The language of instruction is crucially important to performance. Giving instructions about what to do rather than what not to do is essential for motor learning. There is strong evidence that instructing people in what not to do can be more detrimental than no instruction at all. Telling a rider not to lean forward at fence is worse than saying nothing at all! Telling them to sit up, an active instruction, is likely to be the most effective. As an instructor, delete the “don’t” from your vocabulary.
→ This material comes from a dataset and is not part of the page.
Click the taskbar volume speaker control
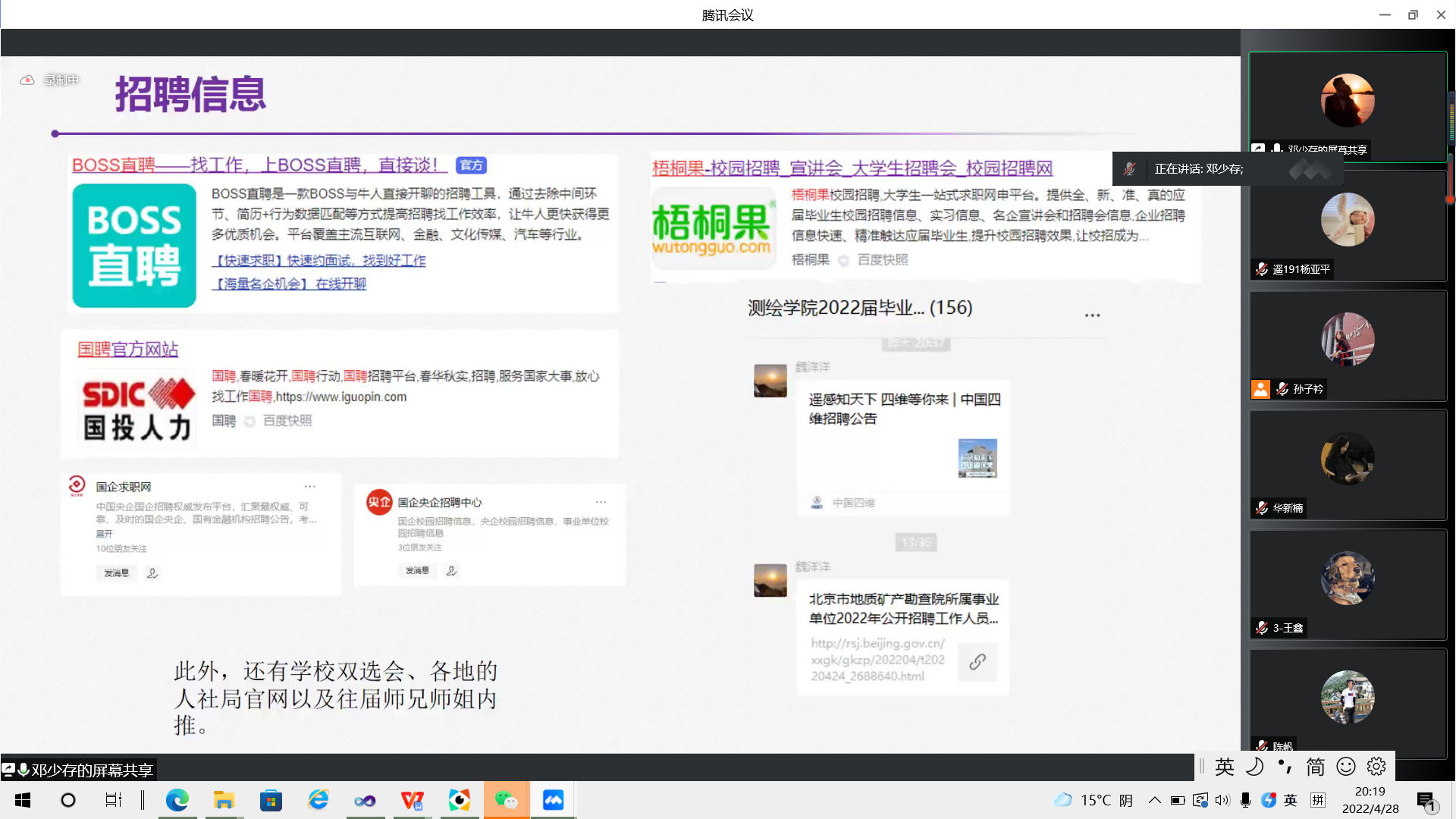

Get rid of phrases like “don’t lean” and “stop pulling on the inside rein”. Replace them with terms like “sit up” and “soften the inside rein”. Quality instruction is really important; the brain understands what to do much more quickly when phrased in a way it knows what to do.
As riders, we need to be mindful about how we talk about ourselves, our riding and our horse: “down banks freak me out!”, “I can’t jump ditches,” “my horse hates water.” These are examples of thought viruses and they need to be stomped out!! It’s ok to identify problems, struggles or concerns, but re-framing them is important. For example, “I’m working on getting more confident jumping ditches,” “my horse is working on becoming more comfortable with water.” Using this positive re-framing will prepare your brain to maximize your self-efficacy and to improve your autonomy. If you can get an external focus of attention in there, you will have hit motor learning gold!
Trainer’s Tip: Autonomy
Have your students decide if they are going to start to the right or the left, make them actively decide. Instead of giving them a specific course to ride, let them pick the course. This will build their autonomy and give you insight into what they avoid. If they always start going to the right, you know they need to build confidence going left. If the course they pick avoids related distances, they build confidence over single fences but you know they need work with combinations to be truly successful.
Rider Reminder: Enhanced Expectations
Talk about goal setting with your instructor. Not just season long goals, but goals for each individual lesson. Do you know what the plan is for each lesson or do you just show up and wait for them to tell you what to do? Be an active participant in your learning. Identify how you know that today’s lesson was successful. A full 20m circle on the bit? Great! Get down the three-stride line in three strides, not four. Perfect! The specifics of the goal are less important than knowing that they are and recognizing when you are successful. Take this concept into each ride: what am I working on today and how will I know if I did it?
Dr. Sorcha Martin is a Physical Therapist and Faculty Member at Boston University where she treats patients and teaches in the Physical Therapy Program. Sorcha and her mare, So Much to Offer, compete at the lower levels in Area 1.